The problem is that as the show teases out ideas it feels like a lot of things are feints more than tangible clues and that’s combined with a cast of characters that’s simply uninteresting. While I may have scoffed at a younger age at murder mysteries and how weirdly convoluted they can become, especially episodic properties like Case Closed, the last few years has me watching a lot of long-form ones from around the world and really digging the kinds of dead ends and character explorations that happen. But it becomes very hard to connect with this series from almost out of the gate because of the recap that never felt like it hit what it needed to well and then launched into the main run with a seriousness and ongoing events that I never felt a part of. The result is a show that just drags out more and more as it progresses and delves deep into the weird with the powers that are a result of past events. And that’s without going into the extended final episode that does almost everything as from Serika’s point of view from a different point and place within the scheme of things, which left me even more weary from what the show was trying to do.
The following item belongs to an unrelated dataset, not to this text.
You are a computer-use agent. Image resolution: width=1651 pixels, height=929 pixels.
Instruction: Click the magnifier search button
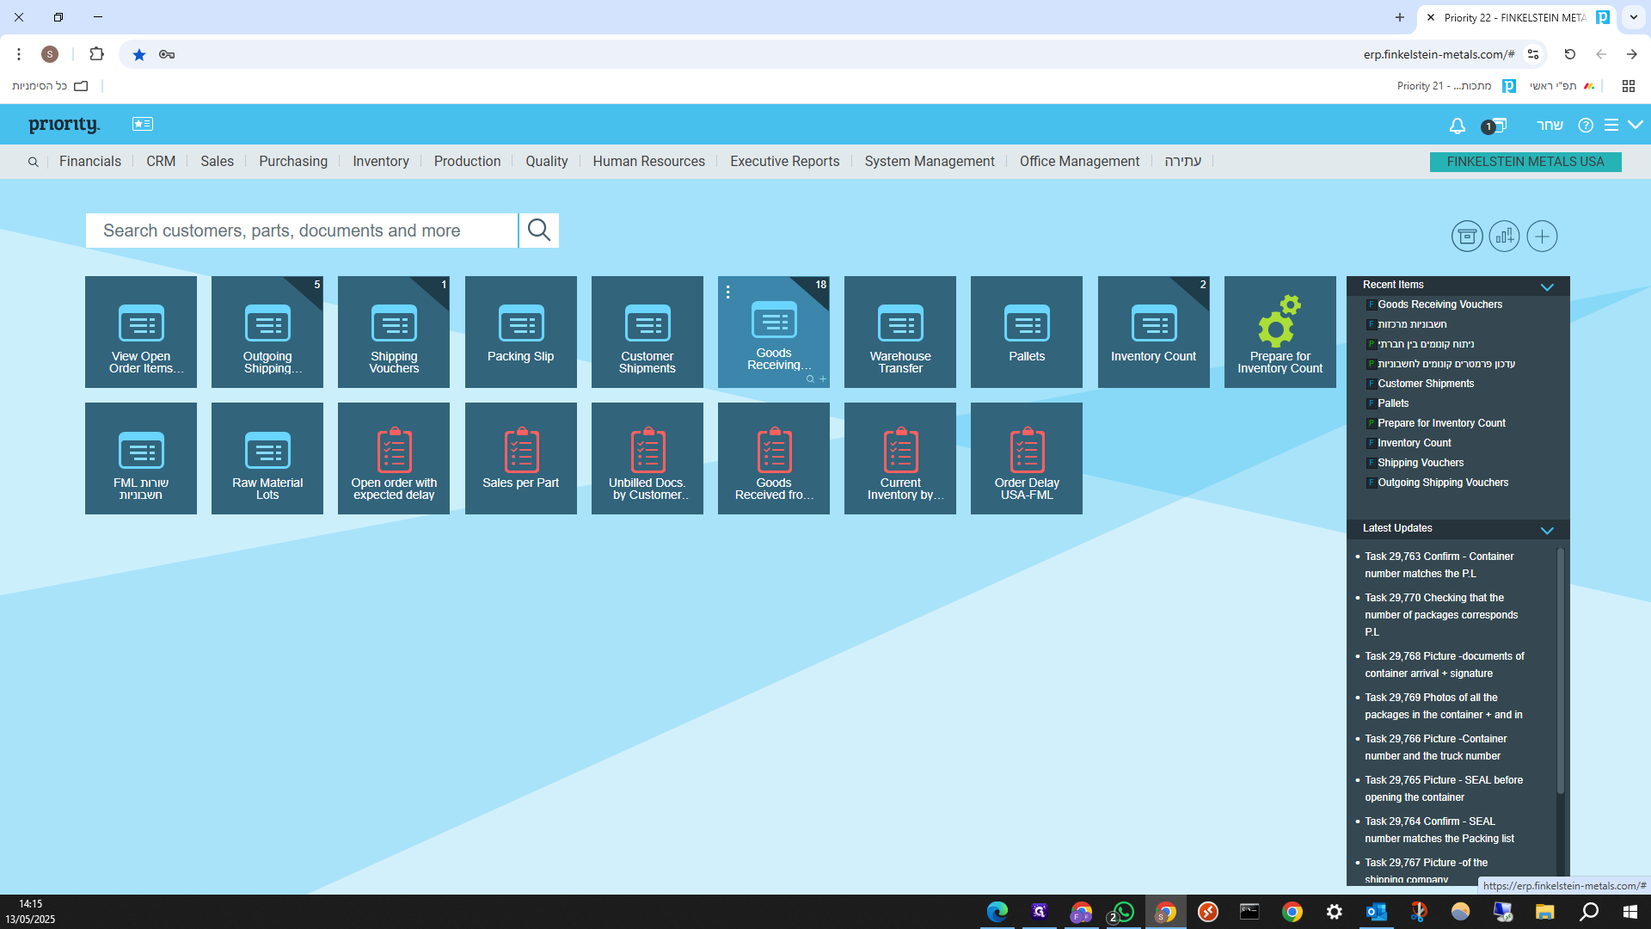539,231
Chaos;Child is the kind of series that just felt like it was something that you’ll enjoy and get a lot out of if you’re either invested in the first show to a larger degree or the games themselves. I’m not and that created this kind of weird space between me and the show that I couldn’t get past as it felt like it was playing for a very different audience and I wasn’t going to be a part of it. The characters are just too grim throughout, there’s a layer of oppressiveness in it all that was off-putting, and its overly serious attitude kept it from drawing me in because I simply felt like I was already several steps behind. Funimation treats the release well with a good looking encode, a solid dub, and a package that will please fans and give them a solidly complementing work to the previous piece in the franchise. It didn’t work for me but I’m glad it’s gotten a solid presentation for the fans that want to own it.
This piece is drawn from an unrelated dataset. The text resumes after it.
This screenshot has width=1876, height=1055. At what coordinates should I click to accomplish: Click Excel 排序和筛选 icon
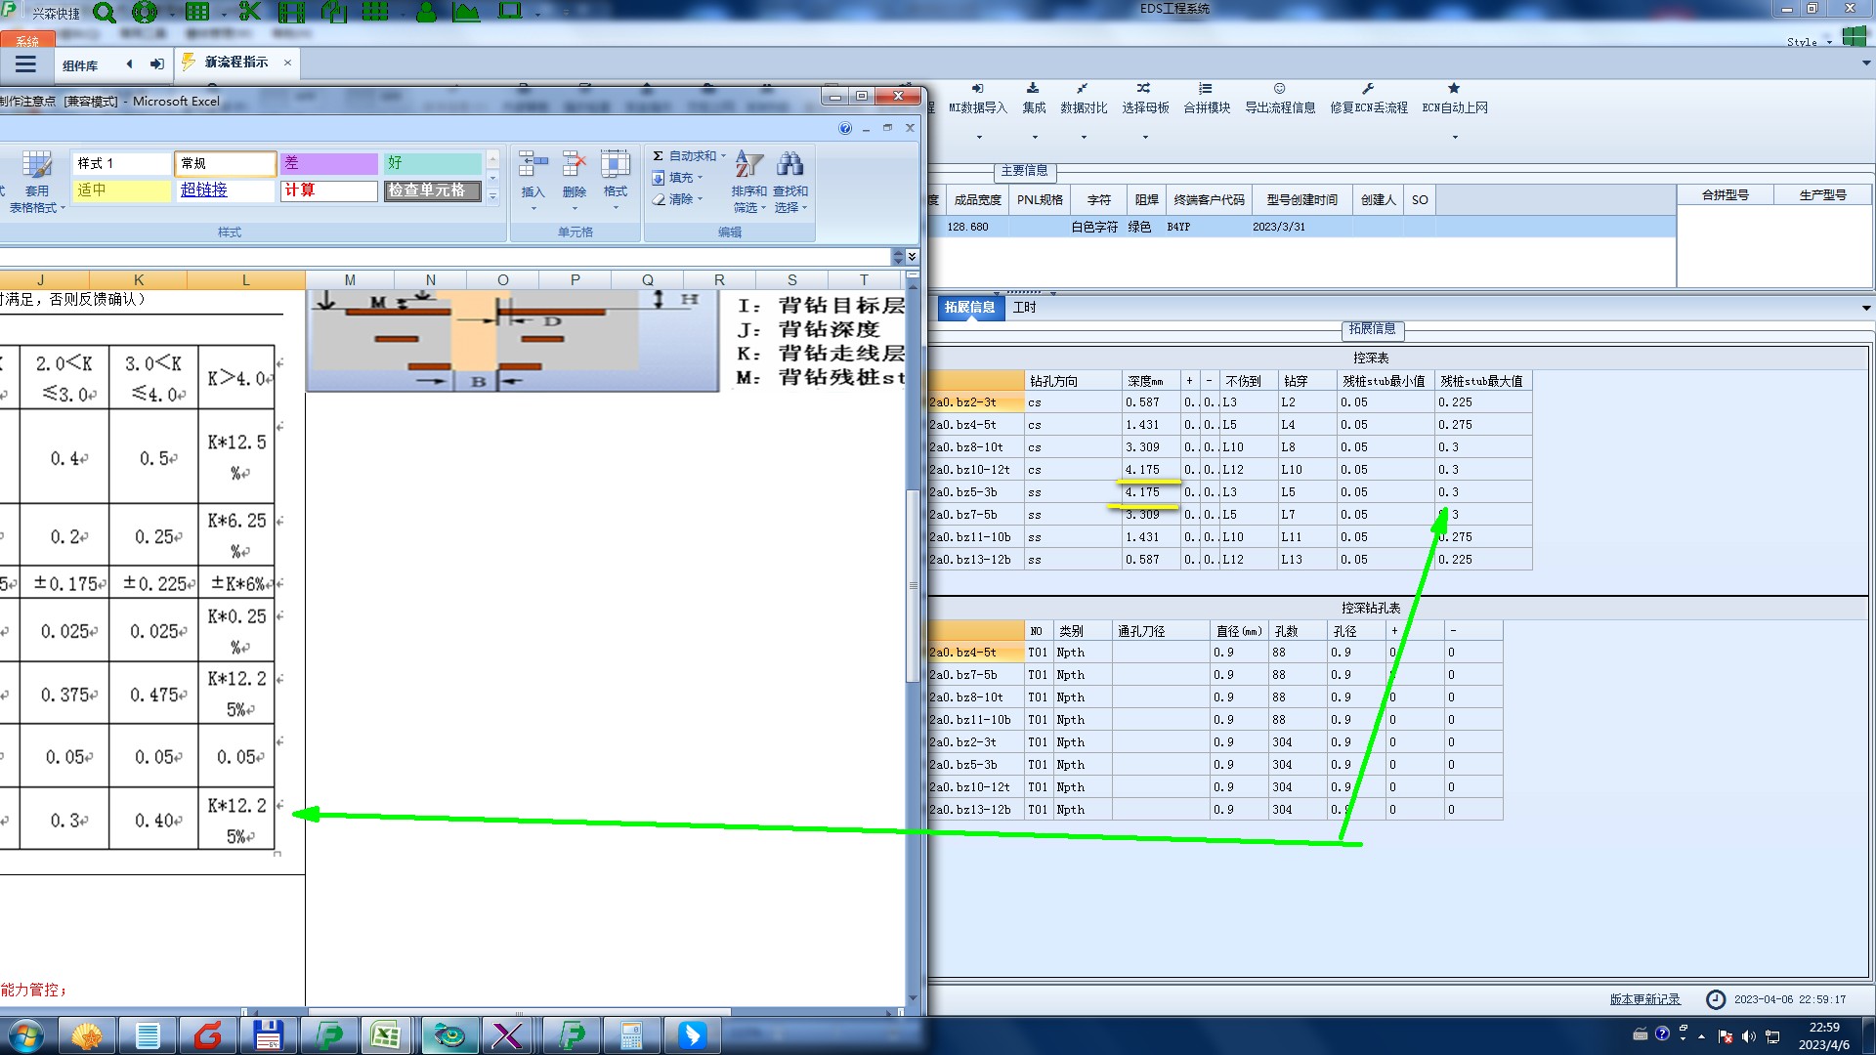click(x=748, y=164)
Japanese Dolby TrueHD 2.0 Language, English Dolby TrueHD 5.1 Language, English Subtitles, Textless Opening & Closing Songs
Content Grade: C-
Audio Grade: B+
Video Grade: B+
Packaging Grade: B
Menu Grade: B-
Extras Grade: B-
Released By: Funimation
Release Date: March 20th, 2018
Running Time: 375 Minutes
Video Encoding: 1080p AVC
Aspect Ratio: 1.78:1 Widescreen
Sony KDL70R550A 70″ LED 1080P HDTV, Sony PlayStation3 Blu-ray player via HDMI set to 1080p, Onkyo TX-SR605 Receiver and Panasonic SB-TP20S Multi-Channel Speaker System With 100-Watt Subwoofer.